### Assigned task
Could you copy out all of the entries exactly?

### Data to examine
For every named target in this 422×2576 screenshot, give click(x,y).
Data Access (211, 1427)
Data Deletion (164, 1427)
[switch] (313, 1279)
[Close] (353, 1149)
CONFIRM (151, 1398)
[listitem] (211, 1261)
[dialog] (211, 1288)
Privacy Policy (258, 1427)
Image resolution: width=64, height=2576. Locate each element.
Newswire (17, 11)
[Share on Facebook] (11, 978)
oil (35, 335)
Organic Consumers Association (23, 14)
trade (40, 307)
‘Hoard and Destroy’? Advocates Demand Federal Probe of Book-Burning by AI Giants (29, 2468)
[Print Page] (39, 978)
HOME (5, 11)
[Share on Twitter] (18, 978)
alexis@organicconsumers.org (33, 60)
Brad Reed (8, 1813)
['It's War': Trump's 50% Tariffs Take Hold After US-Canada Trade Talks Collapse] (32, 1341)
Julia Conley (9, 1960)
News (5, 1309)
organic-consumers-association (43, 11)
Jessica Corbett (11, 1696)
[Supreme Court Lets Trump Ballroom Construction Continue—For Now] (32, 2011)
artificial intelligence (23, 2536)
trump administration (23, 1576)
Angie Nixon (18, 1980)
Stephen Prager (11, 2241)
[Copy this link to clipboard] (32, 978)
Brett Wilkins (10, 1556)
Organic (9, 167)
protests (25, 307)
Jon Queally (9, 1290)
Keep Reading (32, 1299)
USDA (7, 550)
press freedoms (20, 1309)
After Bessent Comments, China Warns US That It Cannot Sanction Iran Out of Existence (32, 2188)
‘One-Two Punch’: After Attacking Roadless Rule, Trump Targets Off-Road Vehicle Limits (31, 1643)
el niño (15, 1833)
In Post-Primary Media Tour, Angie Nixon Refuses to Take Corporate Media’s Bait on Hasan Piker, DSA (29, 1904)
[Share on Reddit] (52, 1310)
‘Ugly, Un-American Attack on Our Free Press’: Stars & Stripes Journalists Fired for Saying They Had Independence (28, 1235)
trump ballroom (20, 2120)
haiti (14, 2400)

### Response to this task
For every named target in this 422×2576 screenshot, give click(x,y).
Data Access (211, 1427)
Data Deletion (164, 1427)
[switch] (313, 1279)
[Close] (353, 1149)
CONFIRM (151, 1398)
[listitem] (211, 1261)
[dialog] (211, 1288)
Privacy Policy (258, 1427)
Image resolution: width=64, height=2576. Locate each element.
Newswire (17, 11)
[Share on Facebook] (11, 978)
oil (35, 335)
Organic Consumers Association (23, 14)
trade (40, 307)
‘Hoard and Destroy’? Advocates Demand Federal Probe of Book-Burning by AI Giants (29, 2468)
[Print Page] (39, 978)
HOME (5, 11)
[Share on Twitter] (18, 978)
alexis@organicconsumers.org (33, 60)
Brad Reed (8, 1813)
['It's War': Trump's 50% Tariffs Take Hold After US-Canada Trade Talks Collapse] (32, 1341)
Julia Conley (9, 1960)
News (5, 1309)
organic-consumers-association (43, 11)
Jessica Corbett (11, 1696)
[Supreme Court Lets Trump Ballroom Construction Continue—For Now] (32, 2011)
artificial intelligence (23, 2536)
trump administration (23, 1576)
Angie Nixon (18, 1980)
Stephen Prager (11, 2241)
[Copy this link to clipboard] (32, 978)
Brett Wilkins (10, 1556)
Organic (9, 167)
protests (25, 307)
Jon Queally (9, 1290)
Keep Reading (32, 1299)
USDA (7, 550)
press freedoms (20, 1309)
After Bessent Comments, China Warns US That It Cannot Sanction Iran Out of Existence (32, 2188)
‘One-Two Punch’: After Attacking Roadless Rule, Trump Targets Off-Road Vehicle Limits (31, 1643)
el niño (15, 1833)
In Post-Primary Media Tour, Angie Nixon Refuses to Take Corporate Media’s Bait on Hasan Piker, DSA (29, 1904)
[Share on Reddit] (52, 1310)
‘Ugly, Un-American Attack on Our Free Press’: Stars & Stripes Journalists Fired for Saying They Had Independence (28, 1235)
trump ballroom (20, 2120)
haiti (14, 2400)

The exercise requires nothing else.